How long will a log home last?
More than a million log homes built in the United States in the 19th century are still standing. Many are still being used as primary residences. As long as you protect your log home from weather and moisture, you will ensure its longevity.
How do log homes keep the rain and wind from coming in between the logs?
First, the logs themselves are shaped and fitted to minimize air and water infiltration. They feature any number of different horizontal interfaces, from the simple Swedish cope, where the bottom of one log is curved to fit the curve of the top of the log below it, to a more intricate tongue-and-groove profile. In addition, log-home companies may prescribe the use of flexible sealing materials—such as foam compression gaskets, adhesives and splines—to reinforce the seal between their logs. Caulk is also a mainstay, preferably one that will adhere to both log surfaces as the logs move while settling. Some sealant manufacturers have developed caulking specifically intended for log homes. Chinking is a variation of caulking that provides a decorative touch, as well as functional application. Today’s chinking formulations adhere during log movement.
Do logs need protection?
Log homes must be protected so this building system isn’t compromised. Good design makes log homes fit together at the start to reduce exposure to sun, rain and wind. Beyond that, logs can be treated to protect them from the elements and ensure their longevity.

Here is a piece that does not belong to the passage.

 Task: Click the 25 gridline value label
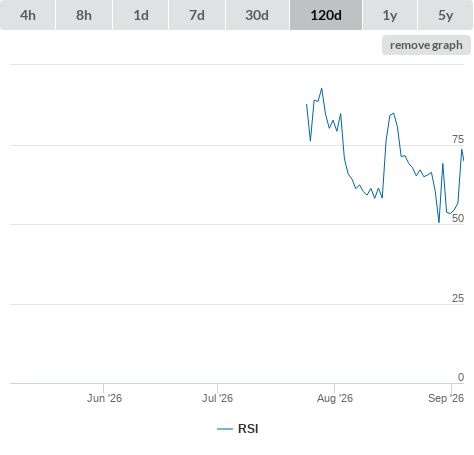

The object isn’t to keep logs like new. That’s impossible, not to mention undesirable. Wood’s aging brings out the character of the logs. The goal is to keep the wood dry. Fortunately there are proven ways to treat and protect wood. You can even color it with stains made especially for log homes.
Won’t bugs attack a log home?
Termites, wood-boring beetles and carpenter ants are the only pests that pose any threat to log homes. That threat is small, and these insects are easy to control. The keys are vigilance and protection. The most important measure you can take to prevent your logs from becoming vulnerable to insects is to keep them dry. Peel bark off logs. Don’t stack firewood outside next to a log wall. Trim shrubbery to avoid contact with logs.
What common sense and good design can’t accomplish, science can. Several companies make preservatives, coatings and finishes that are especially formulated to protect solid-wood logs from insects and fungi.
Since most log homes are built in the country, often in wooded settings, they will attract insects as any rural home would. These insects may be a nuisance, but they won’t affect the structural integrity of your log home.
What about fire?
Wood burns, but fires in a log home invariably are caused by other materials than the logs. Tests conducted over the years conclude that logs are slow to ignite and that if they do, the fire will likely confine its damage to surface charring, leaving the log structurally sound. The charred surface is easily removed, restoring the logs to their original color.
Common sense dictates keeping a safe distance between the home and surrounding trees. The roof is the most vulnerable part of any woodland home, log and otherwise.
If your log home should catch fire, your enemy is time. Most homes in rural locations are hard for fire equipment to reach quickly. If you don’t live in a development with fire hydrants, having or building a pond near your home will provide water for firefighters when they do arrive. Incidentally, the time it takes local firefighters to reach a burning home in remote areas is the chief reason behind higher home-insurance costs, which affect all out-of-the-way homes, not just log ones.
Do log homes need more or less maintenance than an ordinary home? What kind of maintenance?
Log homes that are designed for protection from the weather need less care than homes that do not take advantage of this protection. Nevertheless, all exterior wood surfaces should be treated with a finish or coating that include water and ultraviolet protection.